::: Input records
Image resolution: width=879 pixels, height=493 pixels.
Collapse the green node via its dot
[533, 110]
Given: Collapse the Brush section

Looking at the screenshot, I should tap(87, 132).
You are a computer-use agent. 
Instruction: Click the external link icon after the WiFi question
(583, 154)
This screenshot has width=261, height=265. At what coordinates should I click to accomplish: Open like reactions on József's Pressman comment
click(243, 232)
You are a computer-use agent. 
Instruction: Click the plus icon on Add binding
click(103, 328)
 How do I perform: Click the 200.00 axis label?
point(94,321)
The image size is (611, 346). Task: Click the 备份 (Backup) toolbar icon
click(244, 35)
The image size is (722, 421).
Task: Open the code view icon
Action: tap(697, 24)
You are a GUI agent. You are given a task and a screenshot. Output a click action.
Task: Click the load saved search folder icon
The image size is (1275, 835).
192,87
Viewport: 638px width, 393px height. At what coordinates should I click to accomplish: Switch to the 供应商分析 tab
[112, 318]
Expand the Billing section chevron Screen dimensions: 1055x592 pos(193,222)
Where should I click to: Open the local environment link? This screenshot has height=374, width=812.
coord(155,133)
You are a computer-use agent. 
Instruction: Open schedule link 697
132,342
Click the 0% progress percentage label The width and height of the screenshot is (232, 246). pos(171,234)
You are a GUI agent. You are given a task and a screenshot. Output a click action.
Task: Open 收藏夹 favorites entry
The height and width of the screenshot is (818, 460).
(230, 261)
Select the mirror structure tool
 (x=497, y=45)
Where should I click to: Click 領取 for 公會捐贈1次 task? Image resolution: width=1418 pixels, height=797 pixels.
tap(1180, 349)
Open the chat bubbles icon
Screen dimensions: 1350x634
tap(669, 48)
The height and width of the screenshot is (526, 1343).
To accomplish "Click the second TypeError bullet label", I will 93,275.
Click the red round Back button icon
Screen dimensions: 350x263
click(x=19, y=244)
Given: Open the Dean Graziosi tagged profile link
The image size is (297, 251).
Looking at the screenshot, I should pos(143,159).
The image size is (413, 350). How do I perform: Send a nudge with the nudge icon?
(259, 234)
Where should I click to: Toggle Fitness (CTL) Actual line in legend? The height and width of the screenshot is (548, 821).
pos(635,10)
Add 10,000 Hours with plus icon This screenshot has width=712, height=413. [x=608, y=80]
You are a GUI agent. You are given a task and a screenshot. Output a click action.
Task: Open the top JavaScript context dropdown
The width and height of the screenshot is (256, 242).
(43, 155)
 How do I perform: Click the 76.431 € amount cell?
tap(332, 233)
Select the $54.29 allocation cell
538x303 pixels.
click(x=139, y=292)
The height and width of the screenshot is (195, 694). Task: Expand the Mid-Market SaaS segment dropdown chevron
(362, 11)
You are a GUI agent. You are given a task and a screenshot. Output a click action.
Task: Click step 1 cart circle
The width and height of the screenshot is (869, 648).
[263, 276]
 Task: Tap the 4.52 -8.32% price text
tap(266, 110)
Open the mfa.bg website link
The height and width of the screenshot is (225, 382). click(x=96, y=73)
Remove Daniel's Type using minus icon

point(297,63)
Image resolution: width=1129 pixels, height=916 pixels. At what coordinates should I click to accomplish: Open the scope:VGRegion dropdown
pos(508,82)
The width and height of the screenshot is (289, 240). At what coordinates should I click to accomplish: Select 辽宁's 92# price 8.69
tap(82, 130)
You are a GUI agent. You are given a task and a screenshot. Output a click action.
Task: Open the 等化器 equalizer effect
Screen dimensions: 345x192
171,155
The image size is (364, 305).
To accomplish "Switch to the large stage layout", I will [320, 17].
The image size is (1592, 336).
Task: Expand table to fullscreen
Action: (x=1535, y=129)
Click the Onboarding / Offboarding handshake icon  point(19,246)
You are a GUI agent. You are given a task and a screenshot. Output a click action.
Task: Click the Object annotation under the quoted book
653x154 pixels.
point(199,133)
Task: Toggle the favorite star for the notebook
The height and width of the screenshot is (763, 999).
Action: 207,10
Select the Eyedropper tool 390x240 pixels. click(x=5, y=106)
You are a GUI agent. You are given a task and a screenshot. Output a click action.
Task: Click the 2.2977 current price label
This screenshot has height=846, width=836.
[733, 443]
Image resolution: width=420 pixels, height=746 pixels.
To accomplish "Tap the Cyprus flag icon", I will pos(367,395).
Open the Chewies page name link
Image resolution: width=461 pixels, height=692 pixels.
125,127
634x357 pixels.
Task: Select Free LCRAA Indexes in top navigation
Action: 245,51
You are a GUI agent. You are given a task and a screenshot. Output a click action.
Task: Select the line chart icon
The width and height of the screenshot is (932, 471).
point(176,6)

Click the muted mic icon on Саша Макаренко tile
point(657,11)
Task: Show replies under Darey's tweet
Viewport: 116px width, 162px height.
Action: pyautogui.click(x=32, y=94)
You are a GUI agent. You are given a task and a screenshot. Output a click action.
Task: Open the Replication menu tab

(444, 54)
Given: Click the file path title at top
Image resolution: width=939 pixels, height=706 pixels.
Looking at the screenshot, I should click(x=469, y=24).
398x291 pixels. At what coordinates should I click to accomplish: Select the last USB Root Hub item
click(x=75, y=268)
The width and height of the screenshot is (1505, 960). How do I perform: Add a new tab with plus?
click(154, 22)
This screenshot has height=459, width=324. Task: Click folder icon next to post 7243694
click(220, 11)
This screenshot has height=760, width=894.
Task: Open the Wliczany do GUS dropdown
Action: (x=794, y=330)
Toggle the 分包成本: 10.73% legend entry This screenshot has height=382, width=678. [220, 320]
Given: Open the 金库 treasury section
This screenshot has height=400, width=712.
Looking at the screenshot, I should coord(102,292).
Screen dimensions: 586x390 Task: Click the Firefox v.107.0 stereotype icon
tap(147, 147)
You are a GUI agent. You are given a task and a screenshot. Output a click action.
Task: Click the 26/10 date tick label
::::::
Your assignment = Give back every line of the data exactly.

Result of this task =
Image resolution: width=879 pixels, height=493 pixels.
Collapse the green node via its dot
[533, 110]
Given: Collapse the Brush section

Looking at the screenshot, I should tap(87, 132).
You are a computer-use agent. 
Instruction: Click the external link icon after the WiFi question
(583, 154)
This screenshot has width=261, height=265. At what coordinates should I click to accomplish: Open like reactions on József's Pressman comment
click(243, 232)
You are a computer-use agent. 
Instruction: Click the plus icon on Add binding
click(103, 328)
 How do I perform: Click the 200.00 axis label?
point(94,321)
The image size is (611, 346). Task: Click the 备份 (Backup) toolbar icon
click(244, 35)
The image size is (722, 421).
Task: Open the code view icon
Action: tap(697, 24)
You are a GUI agent. You are given a task and a screenshot. Output a click action.
Task: Click the load saved search folder icon
The image size is (1275, 835).
192,87
Viewport: 638px width, 393px height. At what coordinates should I click to accomplish: Switch to the 供应商分析 tab
[112, 318]
Expand the Billing section chevron Screen dimensions: 1055x592 pos(193,222)
Where should I click to: Open the local environment link? This screenshot has height=374, width=812.
coord(155,133)
You are a computer-use agent. 
Instruction: Open schedule link 697
132,342
Click the 0% progress percentage label The width and height of the screenshot is (232, 246). pos(171,234)
You are a GUI agent. You are given a task and a screenshot. Output a click action.
Task: Open 收藏夹 favorites entry
The height and width of the screenshot is (818, 460).
(230, 261)
Select the mirror structure tool
 (x=497, y=45)
Where should I click to: Click 領取 for 公會捐贈1次 task? Image resolution: width=1418 pixels, height=797 pixels.
tap(1180, 349)
Open the chat bubbles icon
Screen dimensions: 1350x634
tap(669, 48)
The height and width of the screenshot is (526, 1343).
To accomplish "Click the second TypeError bullet label", I will 93,275.
Click the red round Back button icon
Screen dimensions: 350x263
click(x=19, y=244)
Given: Open the Dean Graziosi tagged profile link
The image size is (297, 251).
Looking at the screenshot, I should pos(143,159).
The image size is (413, 350). How do I perform: Send a nudge with the nudge icon?
(259, 234)
Where should I click to: Toggle Fitness (CTL) Actual line in legend? The height and width of the screenshot is (548, 821).
pos(635,10)
Add 10,000 Hours with plus icon This screenshot has width=712, height=413. [x=608, y=80]
You are a GUI agent. You are given a task and a screenshot. Output a click action.
Task: Open the top JavaScript context dropdown
The width and height of the screenshot is (256, 242).
(43, 155)
 How do I perform: Click the 76.431 € amount cell?
tap(332, 233)
Select the $54.29 allocation cell
538x303 pixels.
click(x=139, y=292)
The height and width of the screenshot is (195, 694). Task: Expand the Mid-Market SaaS segment dropdown chevron
(362, 11)
You are a GUI agent. You are given a task and a screenshot. Output a click action.
Task: Click step 1 cart circle
The width and height of the screenshot is (869, 648).
[263, 276]
 Task: Tap the 4.52 -8.32% price text
tap(266, 110)
Open the mfa.bg website link
The height and width of the screenshot is (225, 382). click(x=96, y=73)
Remove Daniel's Type using minus icon

point(297,63)
Image resolution: width=1129 pixels, height=916 pixels. At what coordinates should I click to accomplish: Open the scope:VGRegion dropdown
pos(508,82)
The width and height of the screenshot is (289, 240). At what coordinates should I click to accomplish: Select 辽宁's 92# price 8.69
tap(82, 130)
You are a GUI agent. You are given a task and a screenshot. Output a click action.
Task: Open the 等化器 equalizer effect
Screen dimensions: 345x192
171,155
The image size is (364, 305).
To accomplish "Switch to the large stage layout", I will [320, 17].
The image size is (1592, 336).
Task: Expand table to fullscreen
Action: (x=1535, y=129)
Click the Onboarding / Offboarding handshake icon  point(19,246)
You are a GUI agent. You are given a task and a screenshot. Output a click action.
Task: Click the Object annotation under the quoted book
653x154 pixels.
point(199,133)
Task: Toggle the favorite star for the notebook
The height and width of the screenshot is (763, 999).
Action: 207,10
Select the Eyedropper tool 390x240 pixels. click(x=5, y=106)
You are a GUI agent. You are given a task and a screenshot. Output a click action.
Task: Click the 2.2977 current price label
This screenshot has height=846, width=836.
[733, 443]
Image resolution: width=420 pixels, height=746 pixels.
To accomplish "Tap the Cyprus flag icon", I will pos(367,395).
Open the Chewies page name link
Image resolution: width=461 pixels, height=692 pixels.
125,127
634x357 pixels.
Task: Select Free LCRAA Indexes in top navigation
Action: 245,51
You are a GUI agent. You are given a task and a screenshot. Output a click action.
Task: Select the line chart icon
The width and height of the screenshot is (932, 471).
point(176,6)

Click the muted mic icon on Саша Макаренко tile
point(657,11)
Task: Show replies under Darey's tweet
Viewport: 116px width, 162px height.
Action: pyautogui.click(x=32, y=94)
You are a GUI agent. You are given a task and a screenshot. Output a click action.
Task: Open the Replication menu tab

(444, 54)
Given: Click the file path title at top
Image resolution: width=939 pixels, height=706 pixels.
Looking at the screenshot, I should click(x=469, y=24).
398x291 pixels. At what coordinates should I click to accomplish: Select the last USB Root Hub item
click(x=75, y=268)
The width and height of the screenshot is (1505, 960). How do I perform: Add a new tab with plus?
click(154, 22)
This screenshot has height=459, width=324. Task: Click folder icon next to post 7243694
click(220, 11)
This screenshot has height=760, width=894.
Task: Open the Wliczany do GUS dropdown
Action: (x=794, y=330)
Toggle the 分包成本: 10.73% legend entry This screenshot has height=382, width=678. [220, 320]
Given: Open the 金库 treasury section
This screenshot has height=400, width=712.
Looking at the screenshot, I should coord(102,292).
Screen dimensions: 586x390 Task: Click the Firefox v.107.0 stereotype icon
tap(147, 147)
You are a GUI agent. You are given a task and a screenshot. Output a click action.
Task: Click the 26/10 date tick label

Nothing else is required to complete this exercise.